Lupus: Für uns ist „A Story Of Darkness & Light“ das dritte Album in drei Jahren, deshalb haben wir keinen Zugzwang, noch ein weiteres aufzunehmen gerade. Im Frühjahr schreiben wir vielleicht ein paar neue Songs und spielen natürlich einige Konzerte. Wir haben durch die Pandemie gelernt, dass ein bisschen entspannen auch ganz gut ist, damit nicht, so wie wir es acht Jahre lang gemacht haben, eine Tour auf die nächste folgt.

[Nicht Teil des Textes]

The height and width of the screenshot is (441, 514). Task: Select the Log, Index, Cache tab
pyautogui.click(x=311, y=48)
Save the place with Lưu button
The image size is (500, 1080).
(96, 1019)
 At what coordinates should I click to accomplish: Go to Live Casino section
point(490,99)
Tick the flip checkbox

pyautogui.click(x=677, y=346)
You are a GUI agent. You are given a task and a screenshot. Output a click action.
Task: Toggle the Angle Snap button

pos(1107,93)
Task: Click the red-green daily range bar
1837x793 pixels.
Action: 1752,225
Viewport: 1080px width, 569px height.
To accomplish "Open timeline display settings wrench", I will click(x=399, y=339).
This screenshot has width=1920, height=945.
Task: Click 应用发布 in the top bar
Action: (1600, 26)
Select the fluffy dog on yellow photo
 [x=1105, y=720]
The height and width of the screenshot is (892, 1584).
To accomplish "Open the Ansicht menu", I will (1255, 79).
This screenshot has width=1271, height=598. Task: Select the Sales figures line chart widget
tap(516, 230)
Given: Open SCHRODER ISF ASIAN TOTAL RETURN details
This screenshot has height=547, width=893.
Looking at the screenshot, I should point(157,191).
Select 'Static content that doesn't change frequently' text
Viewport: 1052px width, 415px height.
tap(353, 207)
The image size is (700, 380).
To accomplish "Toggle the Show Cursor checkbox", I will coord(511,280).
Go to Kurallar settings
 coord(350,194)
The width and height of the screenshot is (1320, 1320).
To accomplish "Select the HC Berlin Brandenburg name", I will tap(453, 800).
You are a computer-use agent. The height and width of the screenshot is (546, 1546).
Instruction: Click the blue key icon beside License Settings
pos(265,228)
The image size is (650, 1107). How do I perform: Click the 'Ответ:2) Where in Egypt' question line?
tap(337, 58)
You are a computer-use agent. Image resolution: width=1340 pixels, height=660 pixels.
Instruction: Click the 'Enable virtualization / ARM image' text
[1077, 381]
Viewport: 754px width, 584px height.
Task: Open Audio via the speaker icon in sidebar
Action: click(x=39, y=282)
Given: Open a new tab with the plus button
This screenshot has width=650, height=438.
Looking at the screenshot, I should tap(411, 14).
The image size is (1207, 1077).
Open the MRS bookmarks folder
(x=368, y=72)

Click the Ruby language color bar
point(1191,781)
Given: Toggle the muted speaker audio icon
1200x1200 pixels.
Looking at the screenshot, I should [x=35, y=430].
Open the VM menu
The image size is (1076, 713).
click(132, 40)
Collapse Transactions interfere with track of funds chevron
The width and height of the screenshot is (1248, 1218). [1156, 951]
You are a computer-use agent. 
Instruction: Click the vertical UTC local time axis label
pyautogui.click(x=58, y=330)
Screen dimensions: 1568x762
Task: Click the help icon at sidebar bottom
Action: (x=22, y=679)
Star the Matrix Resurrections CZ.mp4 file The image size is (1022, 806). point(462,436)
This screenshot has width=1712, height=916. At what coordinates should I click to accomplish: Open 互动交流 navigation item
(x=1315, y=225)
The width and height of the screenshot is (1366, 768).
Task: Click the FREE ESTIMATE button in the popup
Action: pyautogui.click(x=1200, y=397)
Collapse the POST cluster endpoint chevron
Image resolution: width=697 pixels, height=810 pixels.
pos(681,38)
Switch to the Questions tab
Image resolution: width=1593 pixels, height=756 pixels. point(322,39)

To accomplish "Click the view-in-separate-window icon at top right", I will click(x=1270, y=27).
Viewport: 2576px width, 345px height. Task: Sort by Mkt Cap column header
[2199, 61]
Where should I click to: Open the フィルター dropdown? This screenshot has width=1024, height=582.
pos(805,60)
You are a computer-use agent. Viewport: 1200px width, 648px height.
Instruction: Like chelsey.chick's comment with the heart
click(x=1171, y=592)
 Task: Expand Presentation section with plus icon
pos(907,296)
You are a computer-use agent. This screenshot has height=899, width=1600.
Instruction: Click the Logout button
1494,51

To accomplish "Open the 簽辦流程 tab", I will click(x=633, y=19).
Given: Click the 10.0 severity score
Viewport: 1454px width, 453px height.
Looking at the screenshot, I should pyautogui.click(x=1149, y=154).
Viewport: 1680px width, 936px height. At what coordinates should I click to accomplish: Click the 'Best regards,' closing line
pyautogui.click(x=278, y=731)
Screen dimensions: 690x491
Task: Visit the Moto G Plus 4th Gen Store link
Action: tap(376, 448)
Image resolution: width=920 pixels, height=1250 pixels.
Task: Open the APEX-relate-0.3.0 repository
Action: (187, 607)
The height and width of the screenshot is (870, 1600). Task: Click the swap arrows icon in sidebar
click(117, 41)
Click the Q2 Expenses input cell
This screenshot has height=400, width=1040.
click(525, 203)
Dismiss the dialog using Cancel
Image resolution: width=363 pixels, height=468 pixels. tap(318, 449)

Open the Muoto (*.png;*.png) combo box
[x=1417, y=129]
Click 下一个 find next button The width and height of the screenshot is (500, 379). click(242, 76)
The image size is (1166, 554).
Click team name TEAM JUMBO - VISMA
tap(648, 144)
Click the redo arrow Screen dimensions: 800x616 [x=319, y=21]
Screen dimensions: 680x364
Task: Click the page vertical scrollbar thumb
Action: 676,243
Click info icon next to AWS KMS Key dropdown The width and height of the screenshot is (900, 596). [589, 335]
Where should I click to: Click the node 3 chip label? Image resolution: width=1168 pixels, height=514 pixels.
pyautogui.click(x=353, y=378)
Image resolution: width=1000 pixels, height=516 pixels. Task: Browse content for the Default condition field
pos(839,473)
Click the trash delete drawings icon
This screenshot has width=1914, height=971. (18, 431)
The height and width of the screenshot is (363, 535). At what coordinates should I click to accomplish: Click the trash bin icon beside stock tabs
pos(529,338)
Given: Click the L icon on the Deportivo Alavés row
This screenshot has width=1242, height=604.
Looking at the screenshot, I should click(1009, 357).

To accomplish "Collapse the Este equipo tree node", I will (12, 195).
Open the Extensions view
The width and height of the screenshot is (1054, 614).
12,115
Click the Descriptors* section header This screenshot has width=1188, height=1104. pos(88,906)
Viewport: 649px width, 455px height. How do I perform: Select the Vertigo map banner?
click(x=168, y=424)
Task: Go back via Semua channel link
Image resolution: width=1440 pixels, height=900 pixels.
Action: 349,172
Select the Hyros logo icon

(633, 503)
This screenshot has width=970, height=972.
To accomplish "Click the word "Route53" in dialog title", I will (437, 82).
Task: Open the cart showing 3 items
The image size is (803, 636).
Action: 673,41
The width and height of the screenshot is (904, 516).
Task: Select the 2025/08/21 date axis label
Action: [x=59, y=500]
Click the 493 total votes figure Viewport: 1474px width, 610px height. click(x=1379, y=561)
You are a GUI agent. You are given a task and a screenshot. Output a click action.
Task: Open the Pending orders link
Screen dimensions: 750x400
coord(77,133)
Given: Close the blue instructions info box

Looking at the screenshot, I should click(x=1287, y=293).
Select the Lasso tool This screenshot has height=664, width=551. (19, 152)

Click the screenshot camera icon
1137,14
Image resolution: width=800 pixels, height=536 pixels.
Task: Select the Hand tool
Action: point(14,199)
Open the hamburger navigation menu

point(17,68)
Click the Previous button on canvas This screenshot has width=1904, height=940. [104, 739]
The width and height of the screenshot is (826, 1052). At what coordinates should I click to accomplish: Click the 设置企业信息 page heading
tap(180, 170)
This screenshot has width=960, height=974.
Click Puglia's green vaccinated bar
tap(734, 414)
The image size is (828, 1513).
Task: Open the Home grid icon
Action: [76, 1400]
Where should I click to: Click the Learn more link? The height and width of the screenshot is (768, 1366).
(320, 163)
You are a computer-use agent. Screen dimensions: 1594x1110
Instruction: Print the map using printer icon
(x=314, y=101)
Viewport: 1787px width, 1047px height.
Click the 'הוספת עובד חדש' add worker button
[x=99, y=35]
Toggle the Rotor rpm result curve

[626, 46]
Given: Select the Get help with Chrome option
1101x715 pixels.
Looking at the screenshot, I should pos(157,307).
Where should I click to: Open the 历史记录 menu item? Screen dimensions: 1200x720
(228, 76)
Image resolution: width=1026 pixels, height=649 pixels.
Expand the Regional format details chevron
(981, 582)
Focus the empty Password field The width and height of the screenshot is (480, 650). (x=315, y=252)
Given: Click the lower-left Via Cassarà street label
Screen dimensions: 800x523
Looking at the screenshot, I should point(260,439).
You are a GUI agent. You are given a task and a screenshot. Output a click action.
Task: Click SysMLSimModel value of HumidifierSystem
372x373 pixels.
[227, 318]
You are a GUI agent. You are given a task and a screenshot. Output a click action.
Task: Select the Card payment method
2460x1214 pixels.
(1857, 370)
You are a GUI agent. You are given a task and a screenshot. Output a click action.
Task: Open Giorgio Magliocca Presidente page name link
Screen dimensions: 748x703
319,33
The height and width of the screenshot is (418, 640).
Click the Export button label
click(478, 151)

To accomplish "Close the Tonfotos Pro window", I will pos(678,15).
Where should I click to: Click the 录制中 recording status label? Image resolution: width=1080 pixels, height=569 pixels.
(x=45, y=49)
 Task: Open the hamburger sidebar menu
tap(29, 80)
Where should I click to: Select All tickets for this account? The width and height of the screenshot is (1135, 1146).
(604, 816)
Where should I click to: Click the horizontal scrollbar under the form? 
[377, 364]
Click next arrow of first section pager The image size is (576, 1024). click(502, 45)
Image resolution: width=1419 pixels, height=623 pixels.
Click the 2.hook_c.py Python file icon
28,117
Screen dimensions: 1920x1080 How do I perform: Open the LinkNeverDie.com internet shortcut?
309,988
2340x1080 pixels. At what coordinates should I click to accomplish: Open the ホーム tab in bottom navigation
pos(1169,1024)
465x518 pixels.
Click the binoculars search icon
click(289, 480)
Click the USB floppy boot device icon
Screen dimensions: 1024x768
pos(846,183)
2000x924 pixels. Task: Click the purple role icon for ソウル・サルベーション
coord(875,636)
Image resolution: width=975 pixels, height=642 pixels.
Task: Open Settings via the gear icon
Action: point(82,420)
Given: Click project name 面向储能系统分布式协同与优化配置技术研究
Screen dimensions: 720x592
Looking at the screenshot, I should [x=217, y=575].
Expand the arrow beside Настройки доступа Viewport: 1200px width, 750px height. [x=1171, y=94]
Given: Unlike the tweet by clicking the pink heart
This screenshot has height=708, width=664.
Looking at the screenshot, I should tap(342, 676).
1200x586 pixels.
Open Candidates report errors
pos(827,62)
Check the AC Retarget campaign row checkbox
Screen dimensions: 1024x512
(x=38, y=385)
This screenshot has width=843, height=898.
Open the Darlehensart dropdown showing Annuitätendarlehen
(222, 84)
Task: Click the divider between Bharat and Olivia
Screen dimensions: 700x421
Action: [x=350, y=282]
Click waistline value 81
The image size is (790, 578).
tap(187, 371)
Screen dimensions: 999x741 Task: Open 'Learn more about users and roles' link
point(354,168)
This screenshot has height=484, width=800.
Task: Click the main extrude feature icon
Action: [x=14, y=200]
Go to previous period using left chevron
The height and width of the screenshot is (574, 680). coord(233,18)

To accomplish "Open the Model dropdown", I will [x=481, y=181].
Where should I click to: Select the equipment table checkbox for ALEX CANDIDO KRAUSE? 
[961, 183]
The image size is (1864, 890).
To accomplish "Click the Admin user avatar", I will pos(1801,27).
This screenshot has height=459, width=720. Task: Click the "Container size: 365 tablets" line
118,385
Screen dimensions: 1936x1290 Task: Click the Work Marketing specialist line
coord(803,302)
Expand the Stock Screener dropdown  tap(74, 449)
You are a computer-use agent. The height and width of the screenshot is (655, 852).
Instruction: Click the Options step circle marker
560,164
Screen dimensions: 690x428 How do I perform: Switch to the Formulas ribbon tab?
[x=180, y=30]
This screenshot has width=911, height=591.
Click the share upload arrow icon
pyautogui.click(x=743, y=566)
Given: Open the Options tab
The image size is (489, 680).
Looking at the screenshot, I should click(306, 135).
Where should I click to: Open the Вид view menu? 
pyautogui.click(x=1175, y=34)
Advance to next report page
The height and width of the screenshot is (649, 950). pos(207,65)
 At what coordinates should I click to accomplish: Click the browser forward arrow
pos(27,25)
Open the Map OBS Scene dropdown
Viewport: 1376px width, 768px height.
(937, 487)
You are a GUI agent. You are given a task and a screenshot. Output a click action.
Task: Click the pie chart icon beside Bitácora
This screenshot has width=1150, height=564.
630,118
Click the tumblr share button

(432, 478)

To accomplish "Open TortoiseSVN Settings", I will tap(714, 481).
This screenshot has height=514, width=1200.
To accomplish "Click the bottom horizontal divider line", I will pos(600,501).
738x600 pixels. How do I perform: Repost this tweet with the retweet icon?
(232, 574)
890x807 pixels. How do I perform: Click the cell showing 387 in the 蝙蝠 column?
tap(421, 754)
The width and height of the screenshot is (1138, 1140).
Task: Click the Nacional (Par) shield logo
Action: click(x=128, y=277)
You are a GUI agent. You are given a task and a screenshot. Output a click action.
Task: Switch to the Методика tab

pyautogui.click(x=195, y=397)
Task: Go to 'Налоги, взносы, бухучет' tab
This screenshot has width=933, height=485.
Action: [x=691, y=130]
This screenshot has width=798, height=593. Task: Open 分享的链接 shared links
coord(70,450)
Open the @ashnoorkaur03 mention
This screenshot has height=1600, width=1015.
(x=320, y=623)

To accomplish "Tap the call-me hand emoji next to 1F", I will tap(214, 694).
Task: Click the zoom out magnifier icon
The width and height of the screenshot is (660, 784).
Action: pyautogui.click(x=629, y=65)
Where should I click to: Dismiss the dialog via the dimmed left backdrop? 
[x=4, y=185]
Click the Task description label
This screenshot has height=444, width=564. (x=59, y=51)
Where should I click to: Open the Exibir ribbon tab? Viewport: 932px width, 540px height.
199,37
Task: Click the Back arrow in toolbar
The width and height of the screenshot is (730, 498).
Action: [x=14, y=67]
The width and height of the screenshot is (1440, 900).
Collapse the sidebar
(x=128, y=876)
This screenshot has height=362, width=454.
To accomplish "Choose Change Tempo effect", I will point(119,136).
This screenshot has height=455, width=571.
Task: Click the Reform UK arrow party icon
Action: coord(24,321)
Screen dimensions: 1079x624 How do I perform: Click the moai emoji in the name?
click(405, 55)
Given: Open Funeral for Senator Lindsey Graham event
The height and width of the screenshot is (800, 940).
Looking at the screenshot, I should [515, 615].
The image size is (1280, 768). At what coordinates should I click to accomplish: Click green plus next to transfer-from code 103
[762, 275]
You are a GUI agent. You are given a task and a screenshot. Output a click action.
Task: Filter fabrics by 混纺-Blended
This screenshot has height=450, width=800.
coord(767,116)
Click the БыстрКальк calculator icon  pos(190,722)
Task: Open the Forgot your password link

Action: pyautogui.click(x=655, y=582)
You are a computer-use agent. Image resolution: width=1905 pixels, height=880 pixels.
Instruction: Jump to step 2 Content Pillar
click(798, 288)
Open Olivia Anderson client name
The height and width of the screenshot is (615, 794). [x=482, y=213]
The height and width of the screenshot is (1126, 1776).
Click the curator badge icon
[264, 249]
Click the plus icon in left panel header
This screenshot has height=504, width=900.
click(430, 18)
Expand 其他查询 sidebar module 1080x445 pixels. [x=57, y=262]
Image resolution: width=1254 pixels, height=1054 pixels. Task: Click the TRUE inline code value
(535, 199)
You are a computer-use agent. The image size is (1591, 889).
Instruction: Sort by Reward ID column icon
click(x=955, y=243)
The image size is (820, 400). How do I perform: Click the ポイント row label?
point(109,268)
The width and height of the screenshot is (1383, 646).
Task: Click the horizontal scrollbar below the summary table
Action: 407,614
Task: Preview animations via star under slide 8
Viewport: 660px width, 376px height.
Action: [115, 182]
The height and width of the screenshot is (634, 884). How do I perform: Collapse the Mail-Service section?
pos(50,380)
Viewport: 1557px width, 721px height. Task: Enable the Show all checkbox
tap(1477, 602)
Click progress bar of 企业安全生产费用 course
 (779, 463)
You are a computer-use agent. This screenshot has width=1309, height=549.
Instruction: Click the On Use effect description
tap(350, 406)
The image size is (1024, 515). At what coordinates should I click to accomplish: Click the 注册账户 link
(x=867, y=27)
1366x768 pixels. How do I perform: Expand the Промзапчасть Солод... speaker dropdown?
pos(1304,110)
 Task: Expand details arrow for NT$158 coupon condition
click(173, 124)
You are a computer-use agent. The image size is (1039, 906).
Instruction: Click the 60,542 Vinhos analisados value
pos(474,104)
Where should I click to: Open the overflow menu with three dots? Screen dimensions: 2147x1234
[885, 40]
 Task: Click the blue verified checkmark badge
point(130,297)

In Berlin steht gerade noch ein anderes spannendes Projekt in den Startlöchern. Es heißt SILVERSHARK und Lupus hat das Foto fürs Artwork beigesteuert. Kannst du mir was darüber erzählen, Nick?
Nick: Ich war kurz dabei und habe ein Solo für einen Song eingespielt. Viel habe ich nicht beigesteuert, aber das ist eine Art Treffen von allen möglichen Szeneangehörigen aus ganz Berlin. Federführend sind dabei Steve Burner von TRAVELIN JACK und Richard Behrens von HEAT und SAMSARA BLUES EXPERIENCE. Es hat total Spaß gemacht, die beiden haben einfach alle Freunde eingeladen, um irgendeine Instrumentenspur oder einen Gesangspart beizutragen. Daraus ist eine sehr witzige Platte entstanden.

Was ist denn bei Robotor Records in den nächsten Monaten geplant?
Lupus: Als Nächstes wollen wir unser Debütalbum wiederveröffentlichen, das haben wir jetzt erst von This Charming Man zurückbekommen. Die Platte soll nächstes Jahr zum zehnjährigen Jubiläum in einer aufwändigen Box neu erscheinen. Außerdem haben wir noch eine Band aus Finnland gesignt, die POLYMOON heißen. Die nehmen ihr neues Album nächstes Jahr bei uns im Studio auf und wir bringen sie dann auf Robotor raus.